L'Iowa doit en partie sa place «d'influenceur» dans l'élection présidentielle américaine à une photocopieuse en 1972.
Jimmy Carter arrive à Des Moines dans l'Iowa en 1976 pour deux jours de campagne sur le terrain.
ASSOCIATED PRESS
Jimmy Carter arrive à Des Moines dans l'Iowa en 1976 pour deux jours de campagne sur le terrain.

C’est un État de taille moyenne du Midwest des États-Unis, essentiellement rural, qui abrite moins de 1% de la population américaine. À l’international, il intéresse peu… sauf une fois tous les quatre ans.
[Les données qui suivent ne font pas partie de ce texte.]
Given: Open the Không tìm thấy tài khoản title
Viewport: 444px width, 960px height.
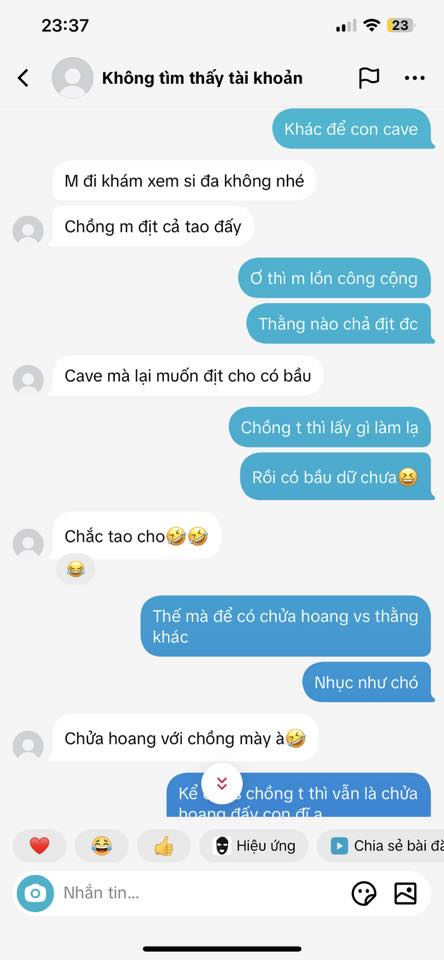Looking at the screenshot, I should pos(202,78).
Ce lundi 3 février, l’Iowa ouvre le bal des primaires et caucus américains en vue du scrutin présidentiel 2020. Et la première danse sera scrutée avec une très grande attention par tous les candidats au poste suprême.

Avec «seulement» 3,156 millions d’habitants, l’Iowa n’envoie que 3 grands électeurs au Collège électoral chargé de nommer le président et le vice-président américains. C’est peu, comparé aux États côtiers, comme la Californie et ses 55 grands électeurs, la Floride ou encore New York qui en ont 29 chacun.
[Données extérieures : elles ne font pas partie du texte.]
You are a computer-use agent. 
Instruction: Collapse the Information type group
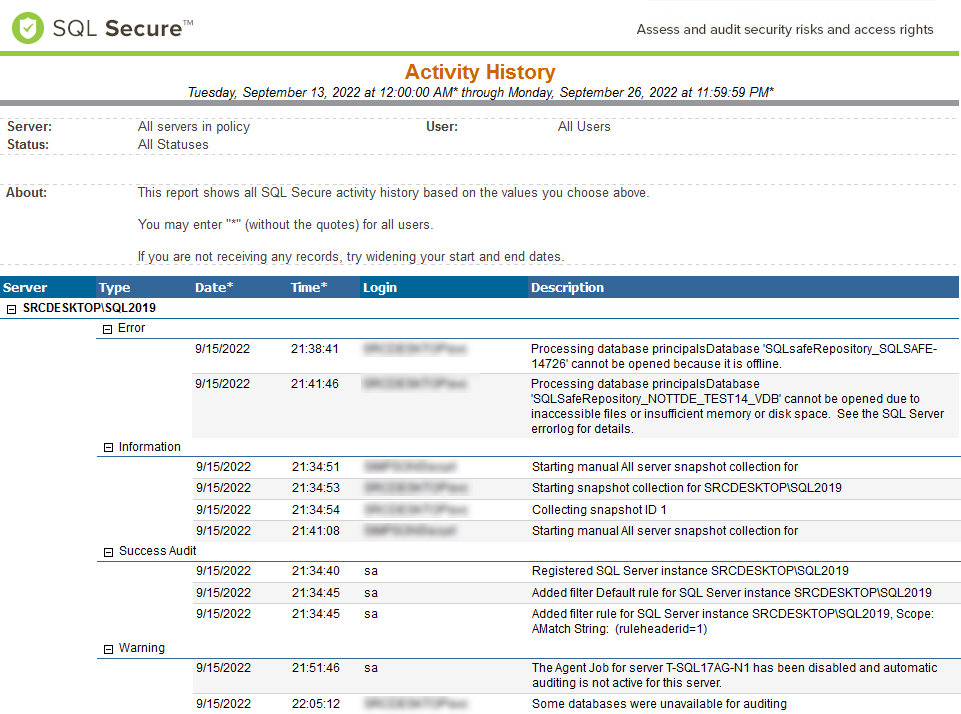[108, 447]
Pourtant, depuis le début des années 70, l’Iowa joue un rôle crucial dans la course à l’investiture des partis puis à la Maison-Blanche. C’est le résultat d’une stratégie politique et médiatique qui a commencé par le plus grand des hasards.

Tout commence à cause d’une photocopieuse

En 1968, le Parti démocrate connaît une scission profonde entre son élite et sa base autour du choix de son candidat pour la présidentielle, qui se solde par une défaite cuisante face à Nixon la même année. Quatre ans plus tard, les démocrates revoient donc les règles de nomination du candidat investi pour qu’elles soient plus inclusives.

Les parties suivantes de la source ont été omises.